Human HBV infection is strongly associated with the development of HCC worldwide[28]. In the present study, stratified analysis of the two groups demonstrated that the overall serum IL-32 level of HBsAg-negative members in the HCC family group significantly increased compared with that in the non-cancer family group (P<0.05). The IL-32 expression of HBsAg-positive members in the HCC family group was not significantly different from that in the non-cancer family group. Homeostasis of the immune microenvironment in the body is disrupted before the onset of carcinogenesis. This event suggests that genetic susceptibility may be related to liver cancer rather than to HBV infection. The increased IL-32 expression leading to the familial clustering of liver cancer does not directly correlate with the presence of HBV infection. The present study found no significant correlation between IL-32 level and genetic relationship with the probands or numbers of probands in the HCC family group or numbers of probands. We speculate that the occurrence of the familial aggregation of HCC in Guangxi may be unrelated to the genetic relationship with the probands and the number of probands in the family. However, our research should be repeated in a population with a larger sample size or subjected to an in-depth research on gene expression. A total of 60 cases of probands were randomly assigned in this study. HCC was more prevalent among males than females, and this observation was consistent with previous findings on gender distribution worldwide[29]. Thus, changes in cytokine levels in the immune microenvironment of males may be more remarkable than those of females.

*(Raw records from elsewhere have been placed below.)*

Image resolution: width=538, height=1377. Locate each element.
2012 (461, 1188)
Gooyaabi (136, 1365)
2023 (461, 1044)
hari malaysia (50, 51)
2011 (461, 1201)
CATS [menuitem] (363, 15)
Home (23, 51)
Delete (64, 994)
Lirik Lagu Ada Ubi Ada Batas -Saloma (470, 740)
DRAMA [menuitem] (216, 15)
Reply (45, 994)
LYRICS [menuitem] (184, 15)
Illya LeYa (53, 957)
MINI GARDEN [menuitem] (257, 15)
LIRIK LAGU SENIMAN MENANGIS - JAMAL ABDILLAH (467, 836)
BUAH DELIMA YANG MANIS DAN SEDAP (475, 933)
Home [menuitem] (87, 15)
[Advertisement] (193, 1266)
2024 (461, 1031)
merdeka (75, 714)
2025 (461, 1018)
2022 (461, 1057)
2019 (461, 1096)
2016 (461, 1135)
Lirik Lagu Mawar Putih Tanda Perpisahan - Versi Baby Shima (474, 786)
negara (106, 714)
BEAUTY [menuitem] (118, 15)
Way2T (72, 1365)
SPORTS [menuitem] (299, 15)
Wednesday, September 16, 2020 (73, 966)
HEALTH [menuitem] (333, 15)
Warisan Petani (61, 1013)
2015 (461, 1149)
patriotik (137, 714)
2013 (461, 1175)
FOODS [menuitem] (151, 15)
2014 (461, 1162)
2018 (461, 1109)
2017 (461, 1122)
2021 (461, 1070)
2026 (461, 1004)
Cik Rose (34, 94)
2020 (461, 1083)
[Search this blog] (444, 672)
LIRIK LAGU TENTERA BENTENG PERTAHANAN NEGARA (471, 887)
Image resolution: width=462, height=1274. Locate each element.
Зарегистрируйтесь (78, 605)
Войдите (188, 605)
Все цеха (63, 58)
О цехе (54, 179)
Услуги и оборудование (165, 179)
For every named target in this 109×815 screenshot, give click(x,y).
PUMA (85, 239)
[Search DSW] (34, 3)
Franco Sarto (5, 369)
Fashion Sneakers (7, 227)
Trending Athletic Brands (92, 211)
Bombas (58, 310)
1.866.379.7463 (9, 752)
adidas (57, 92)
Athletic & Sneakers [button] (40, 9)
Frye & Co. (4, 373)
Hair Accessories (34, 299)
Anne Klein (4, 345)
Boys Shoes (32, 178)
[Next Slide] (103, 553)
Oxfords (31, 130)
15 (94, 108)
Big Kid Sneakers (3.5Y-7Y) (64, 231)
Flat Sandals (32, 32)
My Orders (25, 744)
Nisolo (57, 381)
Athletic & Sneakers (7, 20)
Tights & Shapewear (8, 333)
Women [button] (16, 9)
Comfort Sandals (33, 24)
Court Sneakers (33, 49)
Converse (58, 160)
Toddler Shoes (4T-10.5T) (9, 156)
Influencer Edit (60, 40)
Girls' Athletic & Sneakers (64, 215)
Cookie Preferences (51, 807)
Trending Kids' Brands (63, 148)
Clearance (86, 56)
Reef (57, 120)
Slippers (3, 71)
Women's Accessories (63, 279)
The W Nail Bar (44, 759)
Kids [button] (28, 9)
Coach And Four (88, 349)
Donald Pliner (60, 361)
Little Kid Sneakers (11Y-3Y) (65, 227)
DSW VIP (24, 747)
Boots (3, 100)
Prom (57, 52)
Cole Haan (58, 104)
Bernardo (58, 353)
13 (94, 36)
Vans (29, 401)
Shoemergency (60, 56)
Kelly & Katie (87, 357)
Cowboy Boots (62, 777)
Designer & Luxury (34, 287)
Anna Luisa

In conclusion, our findings provided further evidence that increased IL-32 expression may be closely correlated with a high incidence of familial clustering of liver cancer in a Chinese population with a high risk of HCC in Guangxi province. The detailed molecular mechanism will be explored in our subsequent study.

Overall, this study has two limitations. First, this research is an observational analysis, which does not allow the generation of causal inferences. Second, the limited sample size of HBV-positive participants may result in selective bias. Therefore, further research with a large sample size should be performed to firmly establish the conclusions.